キリスト教系の学校に対し、ヒンズー教の学業の女神サラスヴァティー(弁財天)の肖像画か像を設置するよう求められている。インド人民党の支配下にある学校の多くでは、ヨガとスリヤ・ナマスカール(太陽礼拝)が義務となっているか、あるいは義務化を検討している。民族義勇団(RSS)は、2017年より前に、全てのブロックに1校ずつモデル校を設置することを望んでいる。民族義勇団は、ヒンズー教の思想を喧伝(けんでん)するため、グルクル(訳注:ヒンズー教のグルと子どもたちが同居し、共に生活する全寮制の学校)と学校合わせて70万校の設立を計画している。村レベルでのモデル校設立のために、地域の若者10万人以上を選抜し、訓練している。

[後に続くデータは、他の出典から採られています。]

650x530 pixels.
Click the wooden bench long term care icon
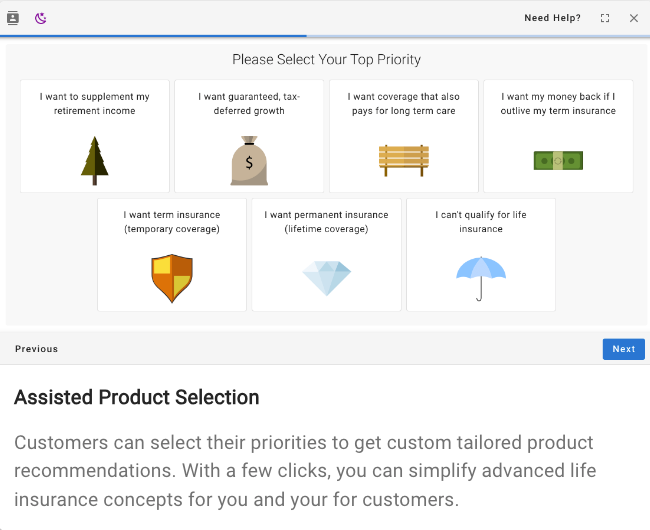tap(403, 160)

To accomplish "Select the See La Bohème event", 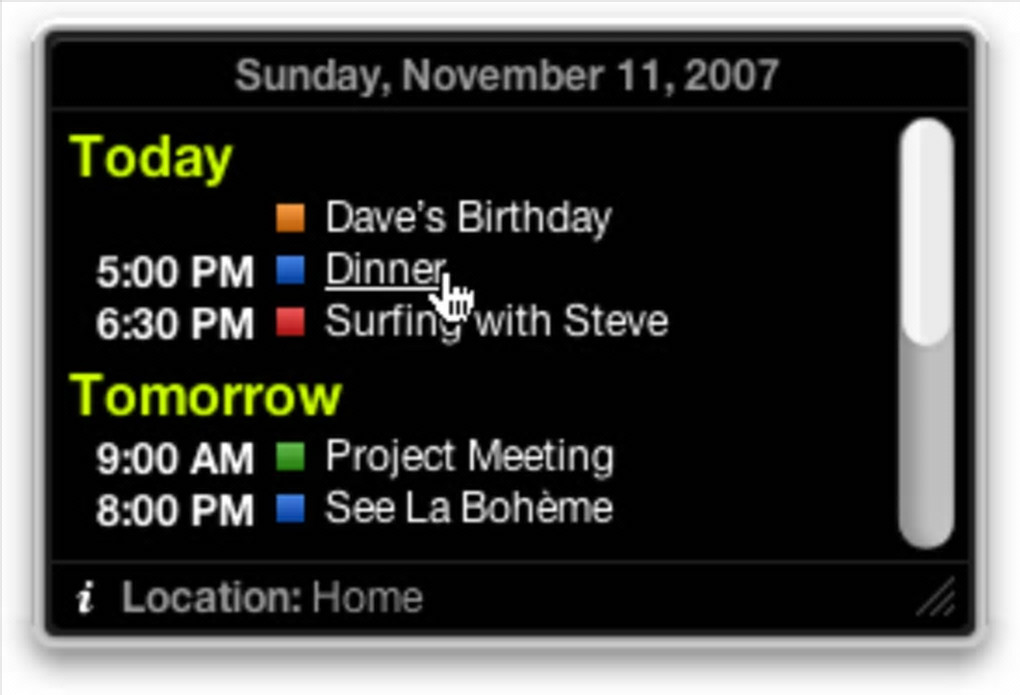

ナレンドラ・モディ首相の台頭によって、インドが国家間の相互礼譲(れいじょう)により発展する希望がもたらされた。しかし、国民の大多数がヒンズー教の信者で、また世界で2番目に多いイスラム教人口を抱えるインドでは、キリスト教はその非暴力の故に、2・3パーセントという極めて少数派となってしまっている。